As Kacey fixed the car, the man got his keys and moved his own car, urging us to take a different spot near the curb and he would parallel park his car in the old spot.
It takes a village.
We followed him into the apartment, which was actually his home. Two rooms were located at the second floor landing, with two separate bathrooms.
“I booked only private apartments and homes,” Kacey whispered uncertainly as he unlocked our door to reveal a small room with two beds and a balcony. He gave us a key and assured us that our bathroom, across the landing, was only available to us, and not the other guests staying in the room next door.
Maybe we could have dealt with this, if it wasn’t for what happened next.

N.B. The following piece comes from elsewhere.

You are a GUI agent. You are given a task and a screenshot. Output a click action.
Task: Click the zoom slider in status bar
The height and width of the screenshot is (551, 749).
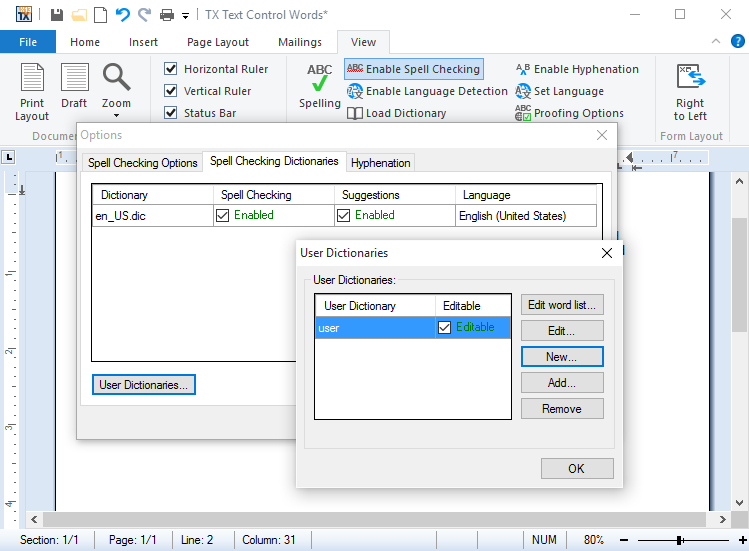pyautogui.click(x=679, y=540)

“I need your passports,” he told us.
By this point in our trip, this request was not unusual. Most hotels that you stay in ask for passports anyway, and AirBnBs in Croatia (and Slovenia, for that matter) were no different. Our first host in Croatia explained that the Croatian government required ID and documentation on any tourists staying in the country, so we were used to handing over our lifelines to the United States.
Kacey and I gave him ours and he stared at us.
“Now I will make you my slaves,” he said. Allison, who had her passport in hand, quickly exchanged it for her driver’s license and handed over the lesser form of ID.
“She is smart,” he said, wagging a finger at Allison. “You gave them away so easily!”
Then he disappeared down the stairs, leaving us to stare at each other in horror. When he returned, he referenced the passports again with what was either a friendly chuckle or a maniacal snort and said, “Bad joke, bad joke.”
Desperate to feel better about our situation, Kacey asked, “So, does your family live here?”
“Yes!” said the man brightening up. “Yes, my younger daughter, Nicoletta. Like your name.”
As he left, we all felt a little relief.
“If he’s an old man with a family, I feel a little safer,” Kacey said. We decided we’d earned some beers, so we freshened up and resolved to walk the 2 miles to the brewery. As we left the apartments, we ran into the man downstairs, where he sat petting a cat and telling us about Old Town.
Gesturing to his cat, he said, “This is Nicoletta.”
So much for harmless family man.
The walk to the brewery took us through Kings Landing, where we got lost. Kacey had inputted Dubrovnik Beer Company into her Google Maps, but it was leading us to the heart of Old Town, which did not seem right.
We hailed a cab, and the driver assured us he would get us to beer as soon as he could. After driving in two circles, he brought us back to Kings Landing.
“But…this isn’t where it is,” we said.
“Take us to the ferries,” Kacey said. “We can find it from there, where we came in.”
Frustrated, the man drove us down to the ferries where all three of us plastered our faces to the window at every roundabout until, finally, we found it.
To understand what a haven this was to us, consider that we had been driving all day, had endured a creepy man in Neum, survived an intense parallel parking session, aged a few years after being told we were going to be sold into the slave trade, and gotten lost for two hours.
The Dubrovnik Beer Company welcomed us through its one massive doorway with open arms and a milk stout that would have humbled the gods. Kacey charged her phone. We charged our souls. The World Cup was on, and we watched Belgium defeat Japan.
After, we grabbed dinner near the AirBnB and headed back, albeit reluctantly. The man was not waiting for us upon our arrival, but we figured we should get some defense plans in place just in case.
This involved the three of us packing emergency bags in case someone barged into our room in the night and we needed to escape out the balcony, several spontaneous scenarios where Allison would pretend to be an attacker and we would have to react, and arming ourselves with various “weapons” we found in the room, including a metal tray.
It was the first time I’d slept with a corkscrew under my pillow.
Clearly, we made it out unscathed, and spent the next day doing “dragon things”, as Allison termed our Game of Thrones exploring, before relaxing on a painful pebble beach with gorgeous views of the Adriatic.
Our lives in tact, and no parking tickets to boot, we bid farewell to Dubrovnik and headed on toward Montenegro.